Ein Film von Péter Forgács
A/NL 2006, 70 min, OmU, DigiBeta, Stereo

1929 wurde die erste und bisher einzige Österreicherin zur Miss Universum gekürt: Lisl Goldarbeiter. Ihren Aufstieg zur Schönheitskönigin, ihr Leben im Wien der Zwischenkriegszeit und das Schicksal der Familie während das Nationalsozialismus wurde von ihrem gleichaltrigen Cousin Marci Tänzer mit seiner 9,5 mm Kamera dokumentiert. Beide überlebten die Kriegswirren und fanden 1949 endlich auch als Paar zueinander.
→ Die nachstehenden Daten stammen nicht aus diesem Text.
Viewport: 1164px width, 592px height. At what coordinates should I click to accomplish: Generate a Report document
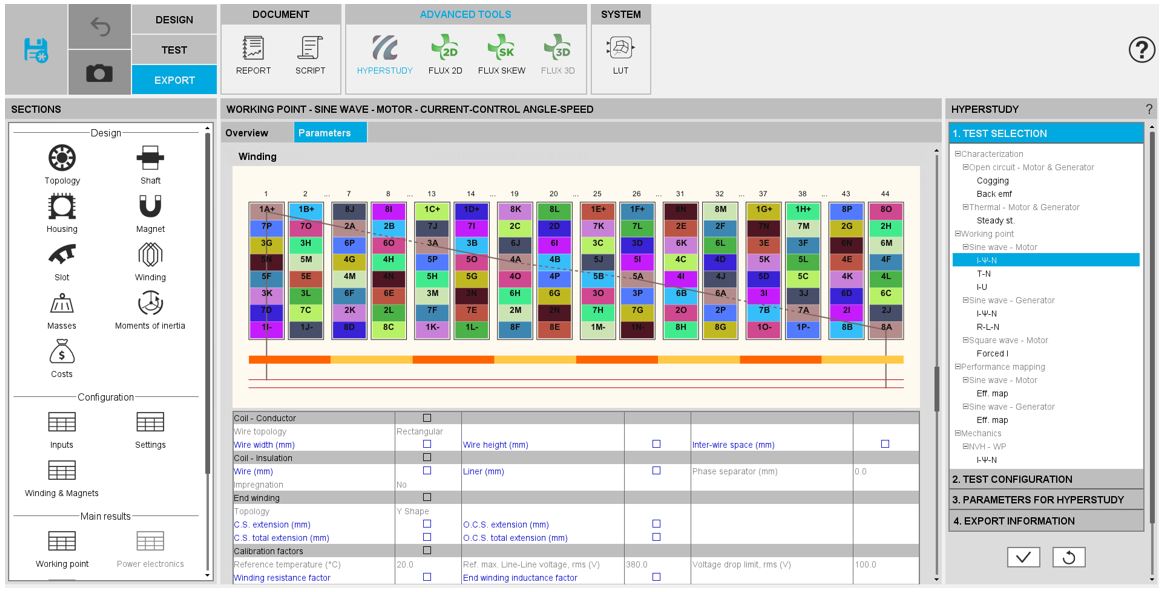point(253,49)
Marci filmte seine Lisl, bis diese im Alter von 88 Jahren starb. Das filmische Tagebuch Marci Tänzers ist aber nicht nur ein zeitgeschichtliches Dokument. Vielmehr zieht es sich wie ein roter Faden durch ein Geflecht von Unausgesprochenem, Erahntem, von kleinen Geheimnissen, Gesten und Blicken. Liebe ist darin zu lesen und Lebensfreude, manchmal auch Zweifel und Traurigkeit. Die Magie dieses Filmes liegt aber sicher in der Gabe der zwei Hauptprotagonisten, dem Lauf der Ereignisse bis ins hohe Alter mit Gelassenheit zu begegnen.